Ahead of the album’s release, Rosalía put on a “show of promotional power”, said El País. “In her handling of fan anticipation and the industry’s promotional wheel”, she bears some artistic resemblance to Madonna, another star who “came of age musically and produced her first masterpiece when she abandoned ‘the material world’ and embraced spirituality”.

“Lux” “seems to be making everything related to nuns trendy… even the wimple”. Rosalía “is neither the first nor the only celebrity to seek answers to the modern world within the walls of the convent”. But the album does coincide with many other signs that nuns are “making a comeback”.

Spain ‘is having a nun moment’

In pop culture, nuns are typically relegated to “the sadistic school teacher” or an “evil spirit”. But more recently “Instagram has been filled with accounts of young (and not so young) religious women” from all sorts of religious backgrounds who are “using social media to vindicate the role of nuns in modern life”.

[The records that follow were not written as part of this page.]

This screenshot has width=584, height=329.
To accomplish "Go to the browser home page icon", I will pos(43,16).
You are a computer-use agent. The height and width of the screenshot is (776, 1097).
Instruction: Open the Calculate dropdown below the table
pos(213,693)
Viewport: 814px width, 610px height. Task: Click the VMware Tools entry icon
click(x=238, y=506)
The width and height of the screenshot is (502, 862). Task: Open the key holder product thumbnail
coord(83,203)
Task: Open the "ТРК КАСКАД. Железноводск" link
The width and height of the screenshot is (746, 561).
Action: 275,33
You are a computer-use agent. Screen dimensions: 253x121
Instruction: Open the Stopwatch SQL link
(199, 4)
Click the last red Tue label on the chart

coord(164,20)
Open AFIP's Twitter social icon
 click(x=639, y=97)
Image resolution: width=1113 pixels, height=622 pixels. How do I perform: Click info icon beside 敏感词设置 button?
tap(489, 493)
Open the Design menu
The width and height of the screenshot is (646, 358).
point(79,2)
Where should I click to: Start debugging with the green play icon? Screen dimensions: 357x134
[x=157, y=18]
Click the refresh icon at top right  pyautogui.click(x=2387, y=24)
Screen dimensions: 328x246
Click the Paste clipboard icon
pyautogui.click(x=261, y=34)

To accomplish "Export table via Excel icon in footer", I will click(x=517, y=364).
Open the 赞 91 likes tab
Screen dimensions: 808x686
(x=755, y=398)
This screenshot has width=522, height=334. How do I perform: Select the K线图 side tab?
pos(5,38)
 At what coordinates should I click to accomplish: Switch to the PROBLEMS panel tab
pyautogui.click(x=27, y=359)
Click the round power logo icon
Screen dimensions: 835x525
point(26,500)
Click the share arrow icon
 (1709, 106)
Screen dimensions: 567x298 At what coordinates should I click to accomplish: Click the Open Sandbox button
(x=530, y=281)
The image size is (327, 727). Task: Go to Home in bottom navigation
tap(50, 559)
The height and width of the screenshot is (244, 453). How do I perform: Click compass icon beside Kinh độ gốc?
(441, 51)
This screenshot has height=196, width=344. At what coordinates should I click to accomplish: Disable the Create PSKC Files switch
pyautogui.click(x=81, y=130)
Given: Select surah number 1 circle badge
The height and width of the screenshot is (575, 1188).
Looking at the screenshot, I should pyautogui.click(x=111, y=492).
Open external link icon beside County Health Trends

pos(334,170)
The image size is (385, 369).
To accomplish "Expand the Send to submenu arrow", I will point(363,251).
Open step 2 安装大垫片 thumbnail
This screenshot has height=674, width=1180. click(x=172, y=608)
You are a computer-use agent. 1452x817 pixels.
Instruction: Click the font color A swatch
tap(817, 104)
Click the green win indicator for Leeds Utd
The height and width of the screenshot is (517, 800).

Spain is “having a nun moment”, said The Times, and Rosalía’s “aesthetic leap from motorbikes to mysticism” has only amplified the nunmania (or monjamania). A celebrated film about modern life in the convent and a “cult podcast devoted to 16th-century nuns” gaining popularity at the same time prove the point.

Sociologists have also identified a “parallel revival of the Catholic faith” among those under 35. Though the number of those attending “regular Sunday worship” has stayed relatively low, young people are participating more and more in “faith-based festivals and retreats”.

The craze may just be a “seasonal spike”, but for now Spain – “long caught between its Catholic heritage and a secular present” – seems to be “enthralled” by all things nun.